◆ OBJETIVO DEL EJERCICIO ◆
Contesta estas preguntas con lo que dice el texto fuente:
(a) ¿De qué ciudad le llegan a la autora noticias de sol?
(b) ¿Qué fecha figura justo antes del título "San Isidro Labrador"?
(c) ¿A qué juegos se juega por las noches en los sillones del salón?

◆ TEXTO FUENTE ◆
++++++++

Me canso del desorden. De las cañas. De tomarnos unas copas sobre el sofá. De sentarme frente al ordenador a perderme en Internet. De abrir mi correo y descubrir que solo Infojobs se ha acordado de mí este fin de semana, y de que además no tiene nada interesante que ofrecerme. Me canso de Madrid y de todas las ciudades. Descubro, con asombro, con cansancio, que estoy aburrida.

No son las hormonas esta vez, así que no queda otra culpable que la amenaza de esta lluvia eterna que dura ya demasiado.

Y en Berlín, entre tanto, me llegan noticias de sol.

viernes, 16 de mayo de 2008

San Isidro Labrador

Sentadas frente a frente en la cocina, el lugar perfecto donde se guisan las mejores historias, la abuela recuerda canciones populares y canta. Todos los años pasados se dibujan en cada línea de su cara, en el brillo de su pelo blanco, en los huecos que dejaron los dientes caídos. Me la imagino en blanco y negro arreglándose con cuidado para marchar a la verbena y mirar de reojo a ese chico guapo, serio, con los ojos azules y profundos, como el océano que jamás ha visto.

Hoy es San Isidro abuela, le digo, y ella me habla del campo, de las mulas, del almuerzo, esos huevos fritos con puntilla y sus torreznos, y otra vez al campo, a trabajar, a dejarse la piel cada día, a mirar el cielo e invocar la lluvia en esas tierras amarillas y secas de Castilla. Y mientras, ella, a lavar al río, a meter las manos en el agua helada, a esperar el verano, y la fiesta y otra vez a encender el fuego, y poner el brasero y seguir echando cuentas y mirando al cielo. Así, año tras año, hasta que la imagen en blanco y negro se convierte en color, la gente se marcha del pueblo, de esa casa grande y fría, y el corral se queda vacío y llega la vejez y se sienta junto a ellos en los sillones del salón para jugar por las noches a la brisca, al cinquillo o al chinchón.

++++++++

◆ EXTRACTOS DE REGISTROS ◆
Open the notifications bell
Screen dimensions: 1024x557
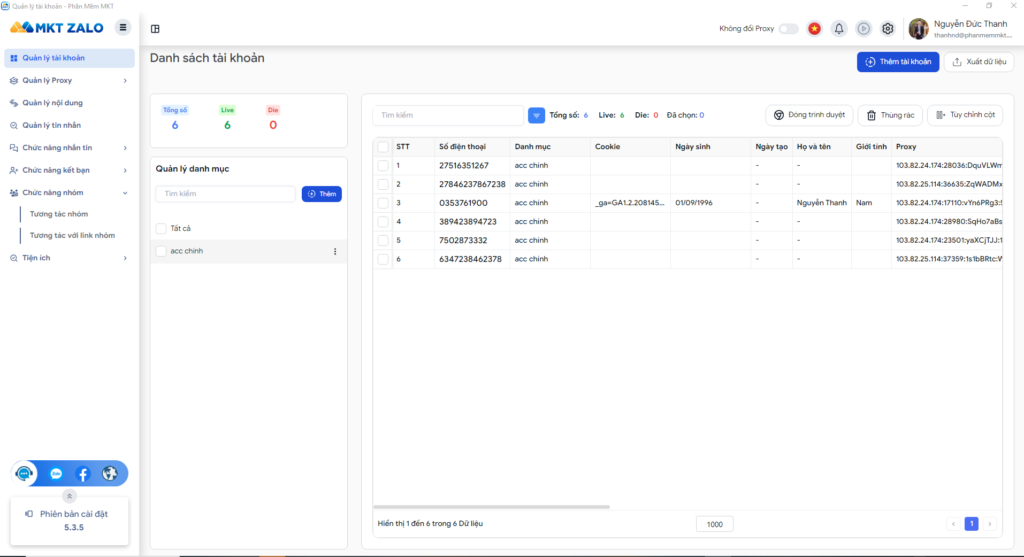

++++++++

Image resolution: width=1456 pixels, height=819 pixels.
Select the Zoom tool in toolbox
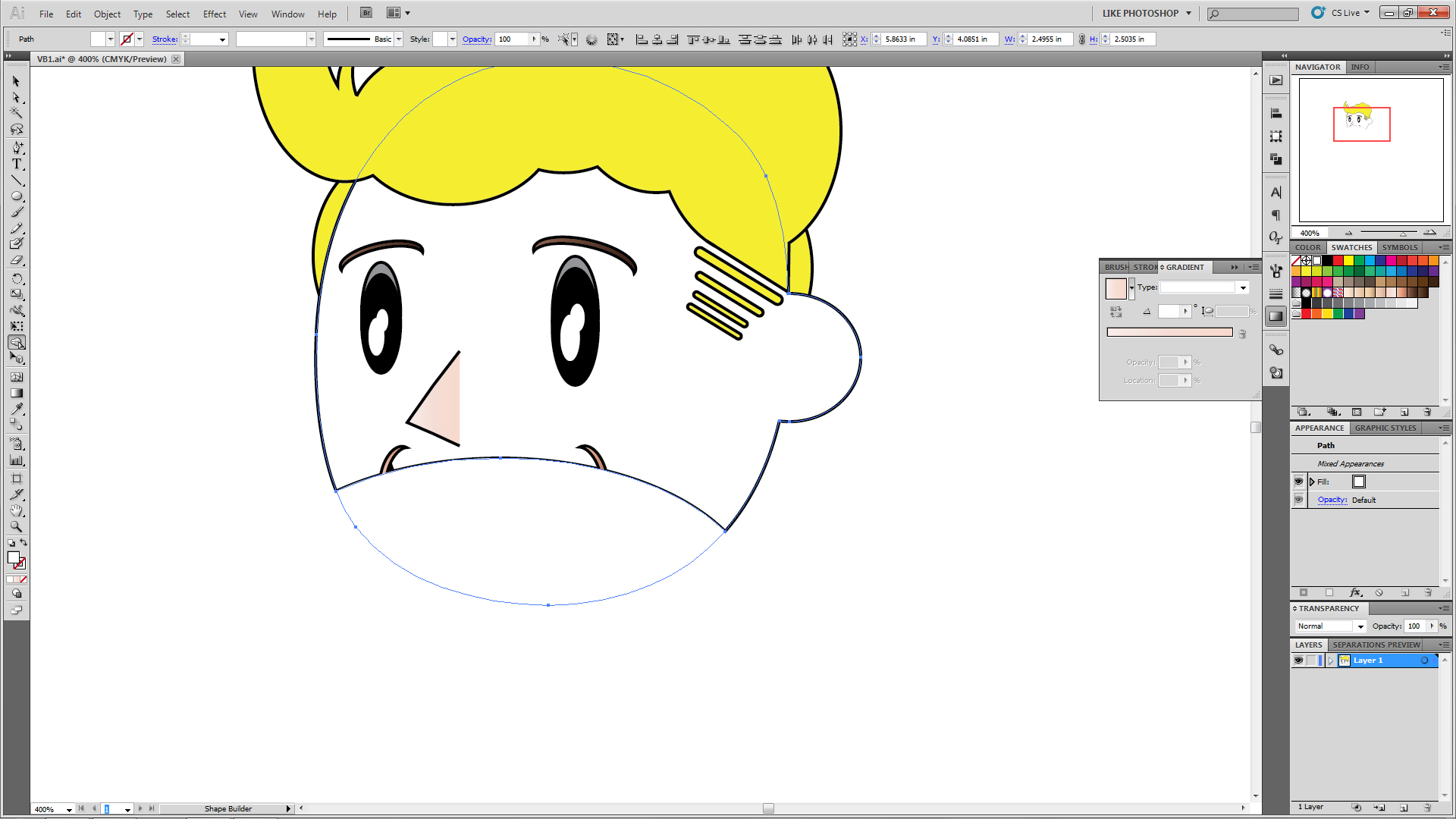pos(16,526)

++++++++

◆ RESPUESTA CORRECTA ◆
(a) Le llegan noticias de sol desde Berlín.
(b) La fecha es el viernes, 16 de mayo de 2008.
(c) Se juega a la brisca, al cinquillo o al chinchón.